Ringfort (Rath), Ballard, Co. Sligo
Co. Sligo |
Ringforts
What makes this particular enclosure in Ballard, County Sligo quietly arresting is the way it has survived less by strength than by subtlety.
A rath, or ringfort, is a roughly circular earthen enclosure used in early medieval Ireland as a farmstead and homestead, typically defended by a bank and an outer ditch. Here, though, there is no ditch at all, and the defences are strikingly uneven: in some directions little more than a low lip of earth and stone, scarcely a quarter of a metre high, while on the south-western to northern arc the land simply drops away in a natural scarp nearly three metres tall. That scarp does the heavy lifting, turning the gentle rise in the pasture into something with real presence on the ground.

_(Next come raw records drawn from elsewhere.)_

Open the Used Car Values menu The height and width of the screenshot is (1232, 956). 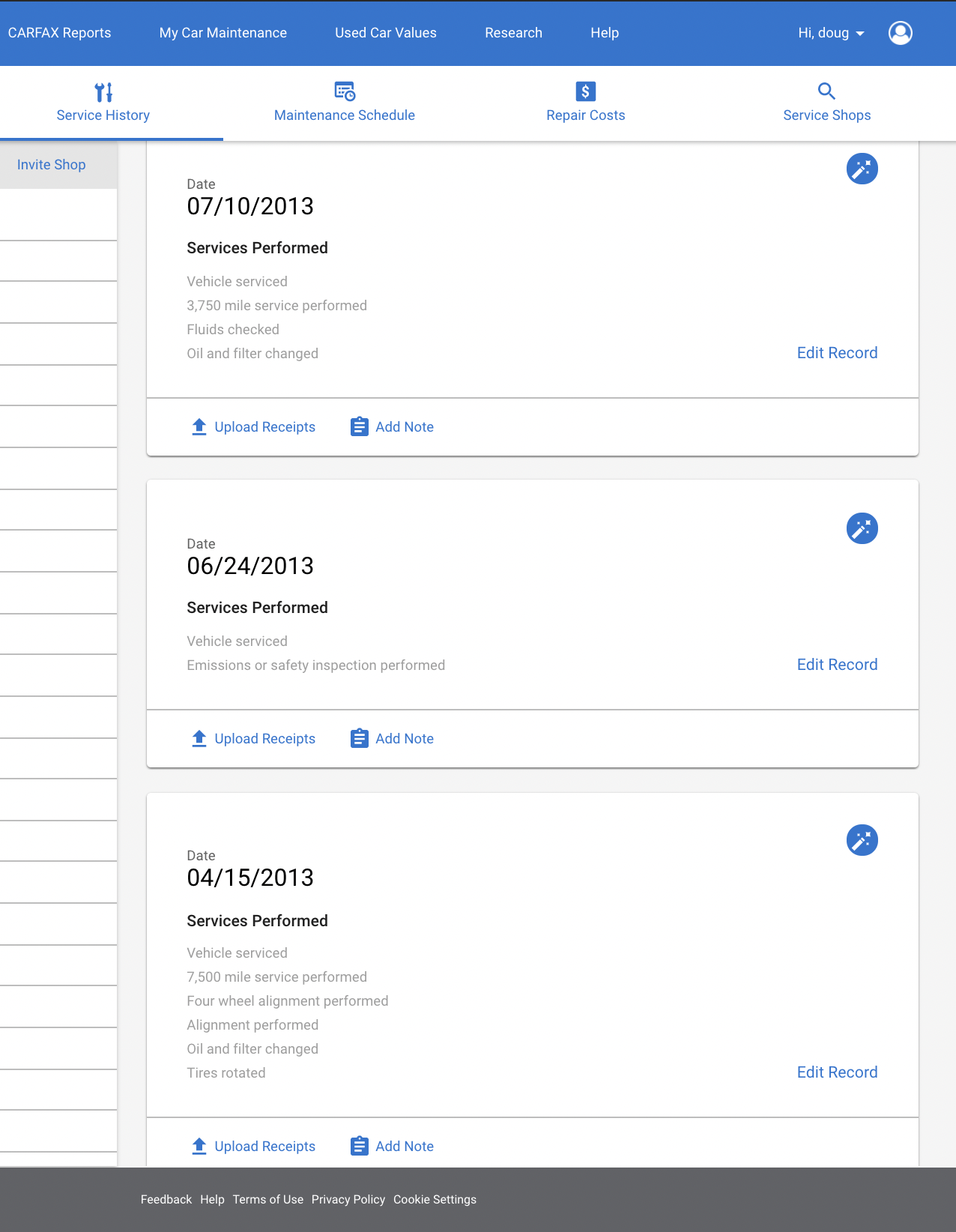[385, 33]
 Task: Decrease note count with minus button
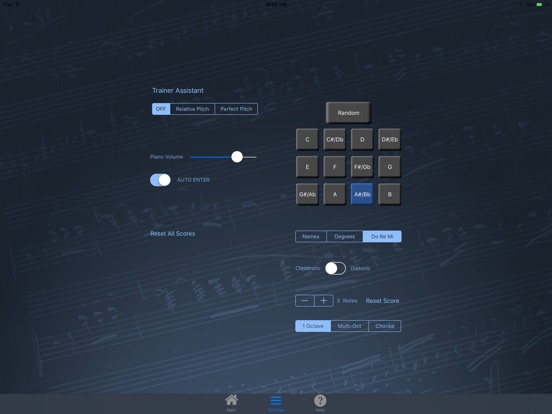(305, 301)
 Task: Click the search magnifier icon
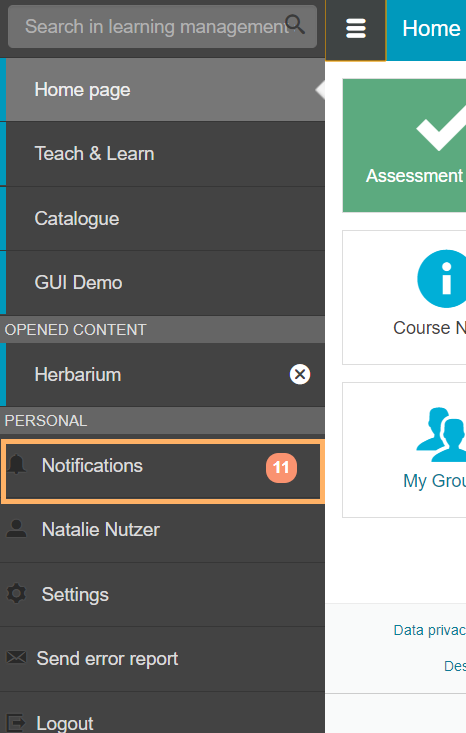[295, 24]
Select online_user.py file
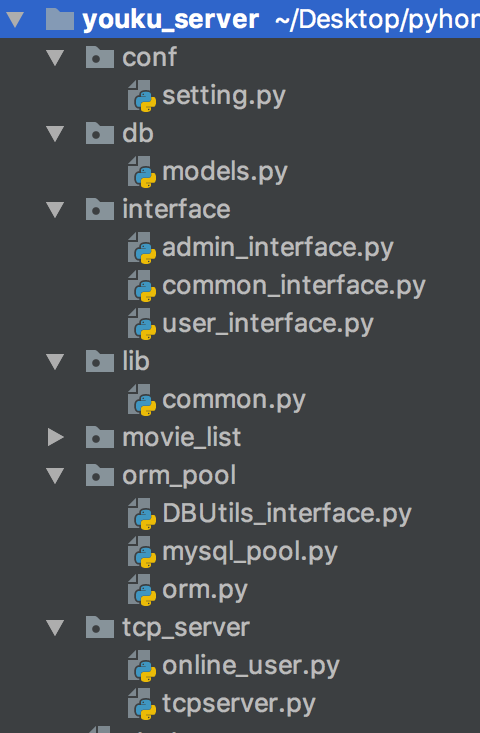The height and width of the screenshot is (733, 480). click(251, 666)
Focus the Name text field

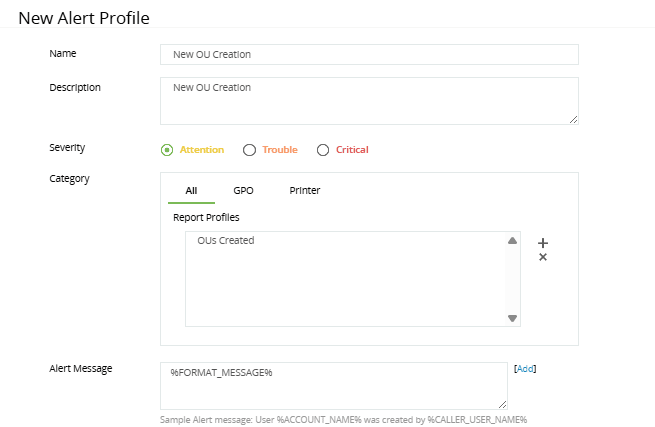pos(369,55)
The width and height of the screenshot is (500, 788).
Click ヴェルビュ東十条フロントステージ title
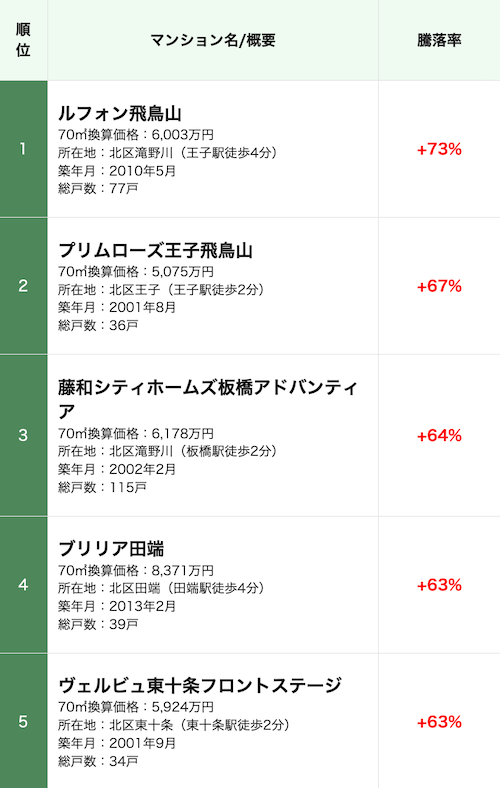199,685
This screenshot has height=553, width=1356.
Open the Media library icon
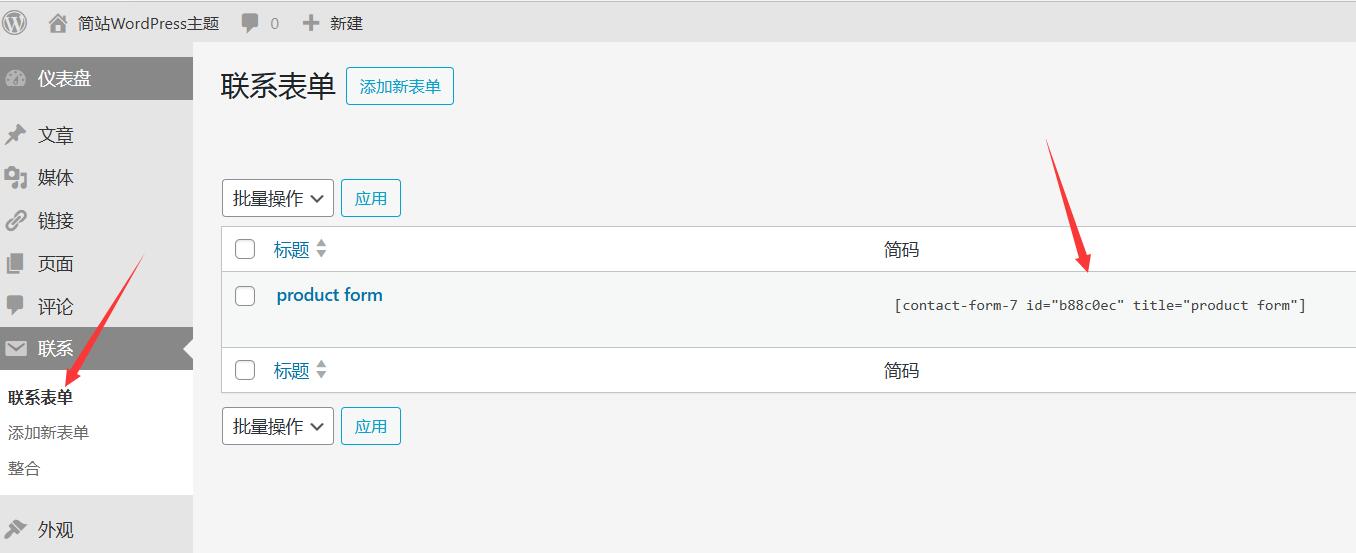[16, 178]
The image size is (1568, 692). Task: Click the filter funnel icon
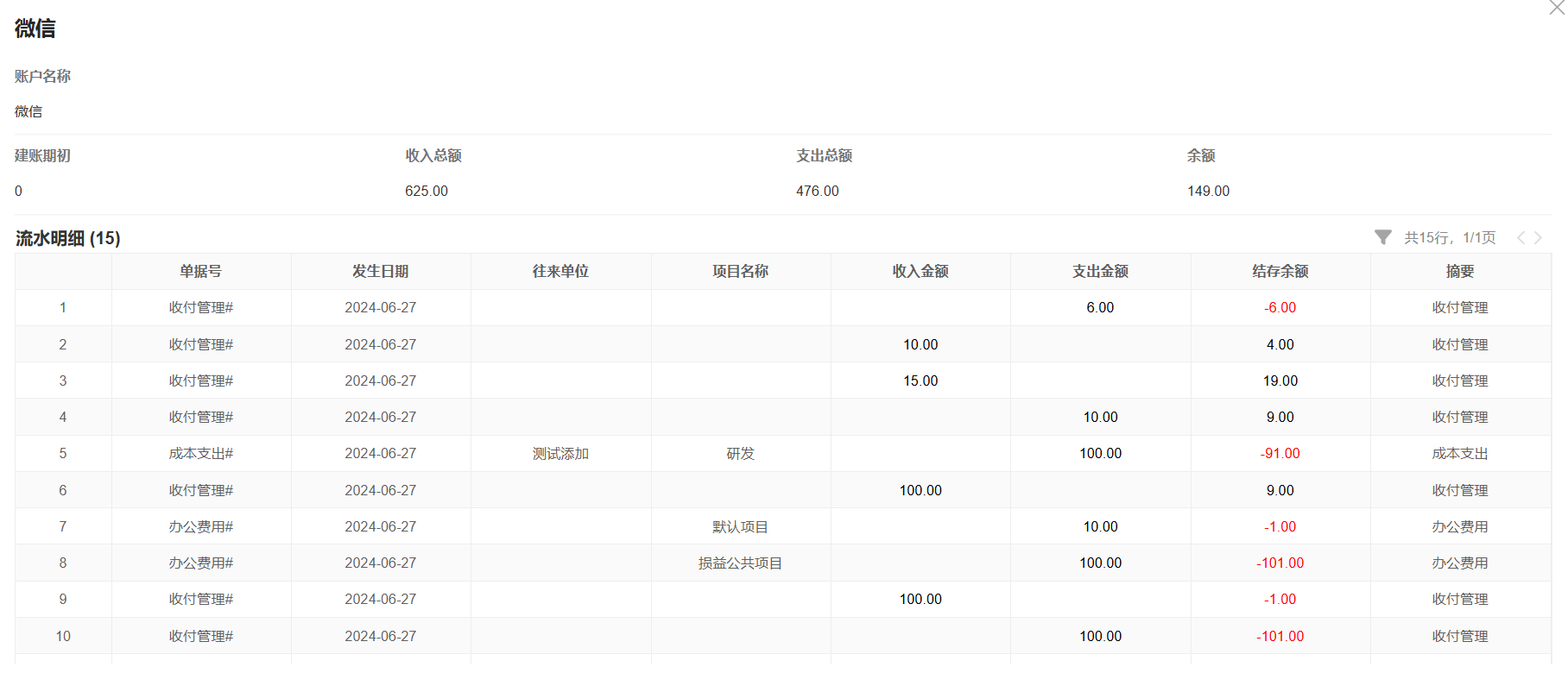point(1382,237)
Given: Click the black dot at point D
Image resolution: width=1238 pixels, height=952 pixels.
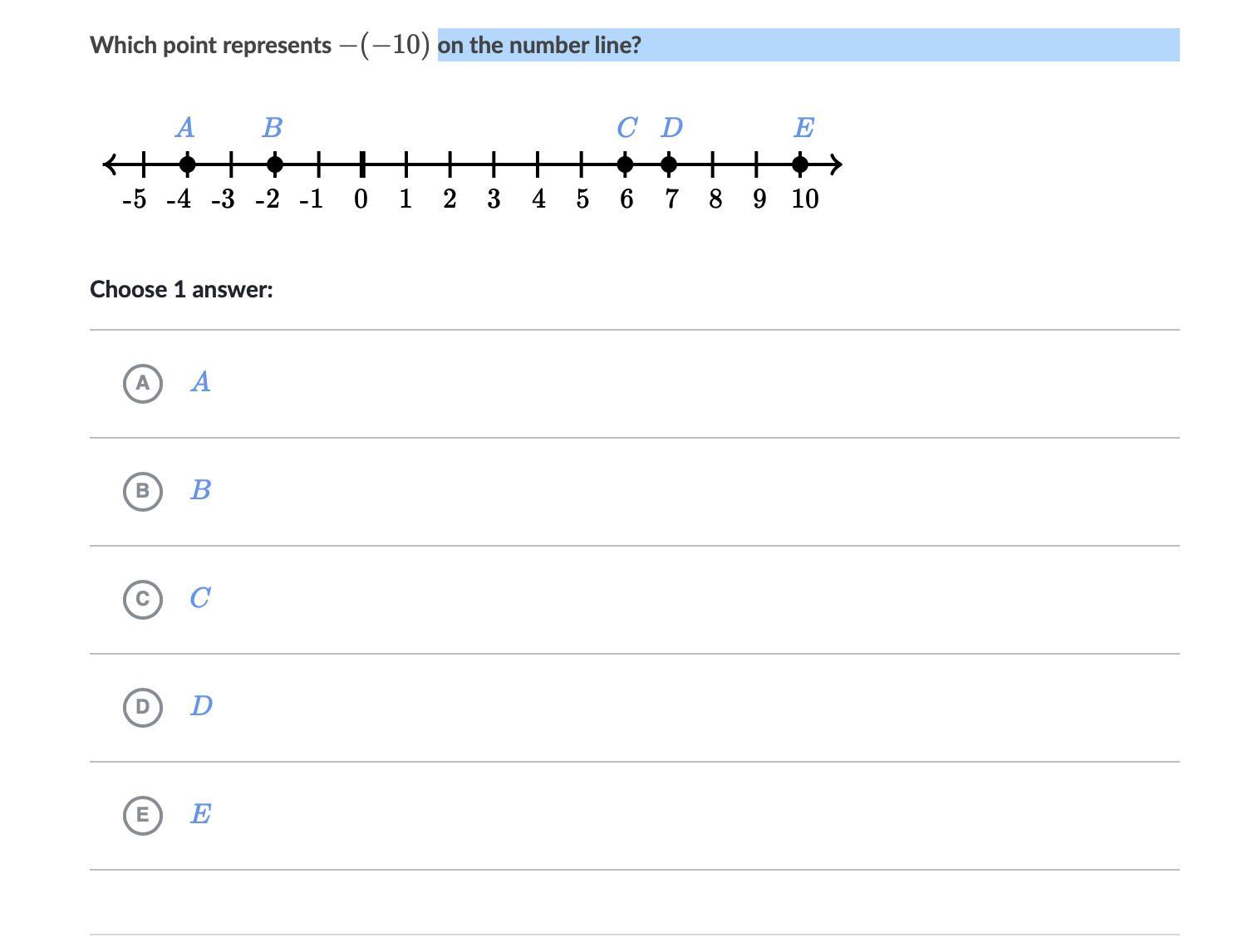Looking at the screenshot, I should click(x=669, y=164).
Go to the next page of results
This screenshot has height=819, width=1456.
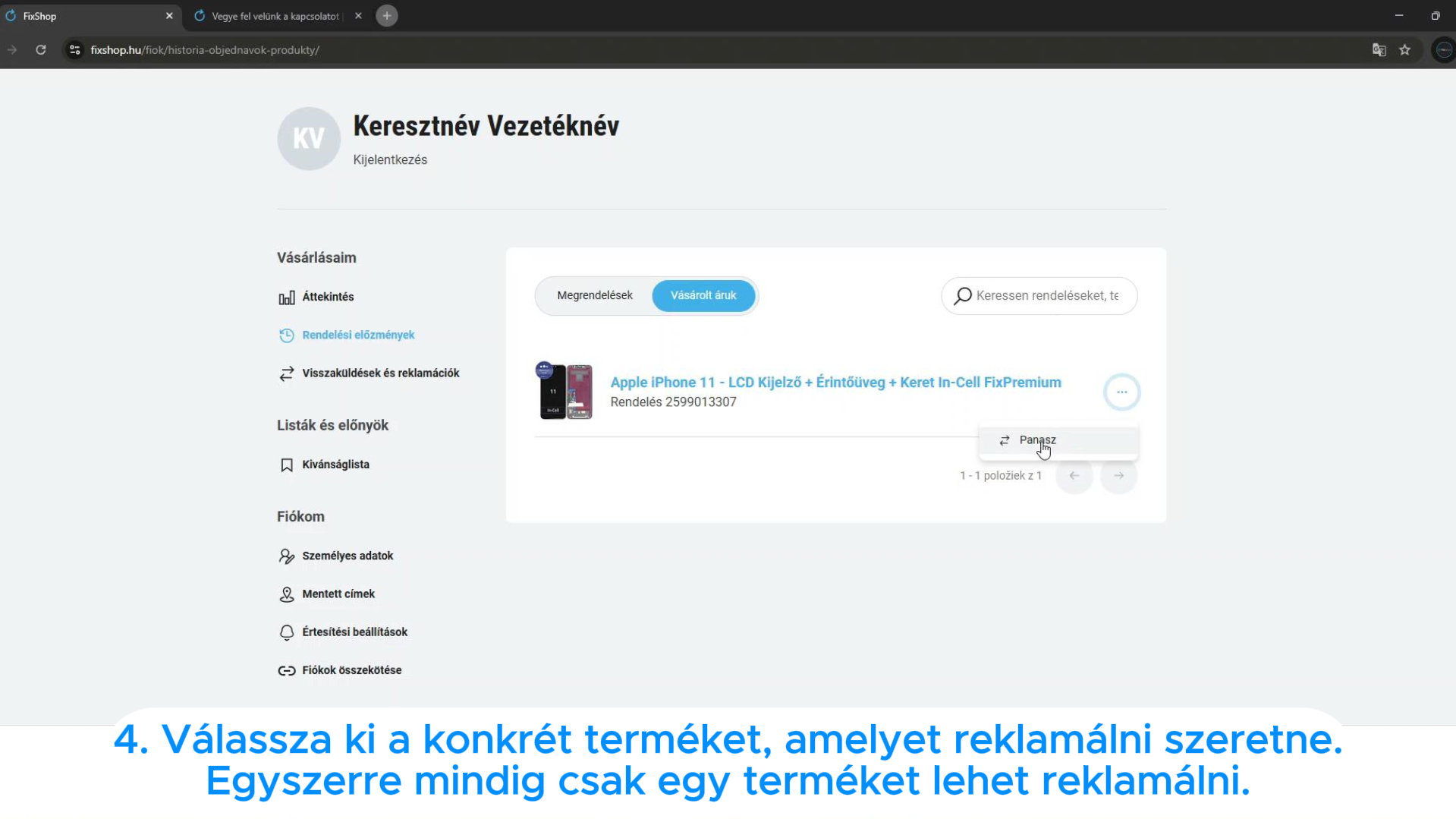tap(1118, 476)
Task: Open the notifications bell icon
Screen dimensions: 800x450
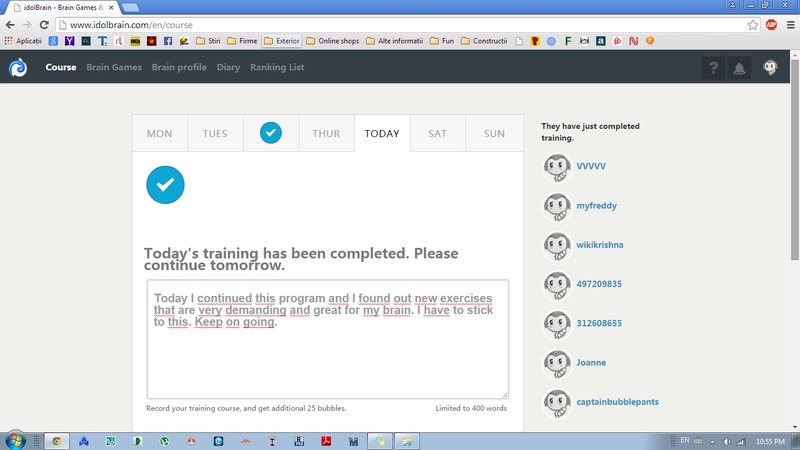Action: coord(740,68)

The site sits on that rise amid undulating farmland, its raised interior measuring roughly 33 metres north to south and just under 32 metres east to west, making it a fairly standard size for a rath of this kind. The enclosure is not perfectly consistent in how it presents itself. To the north and south, a low bank of earth and stone, about three metres wide, marks the boundary. To the east, what survives is a linear bank, the last fragment of a field boundary that was otherwise levelled long ago, absorbed into the agricultural landscape around it. A stone-lined gap in the south-western bank, about 1.2 metres wide, may represent the original entrance. Two shallow pits, one just outside the site to the south and another within the south-western interior, are noted but unexplained. Whether they relate to the original occupation of the site or to much later activity is not recorded.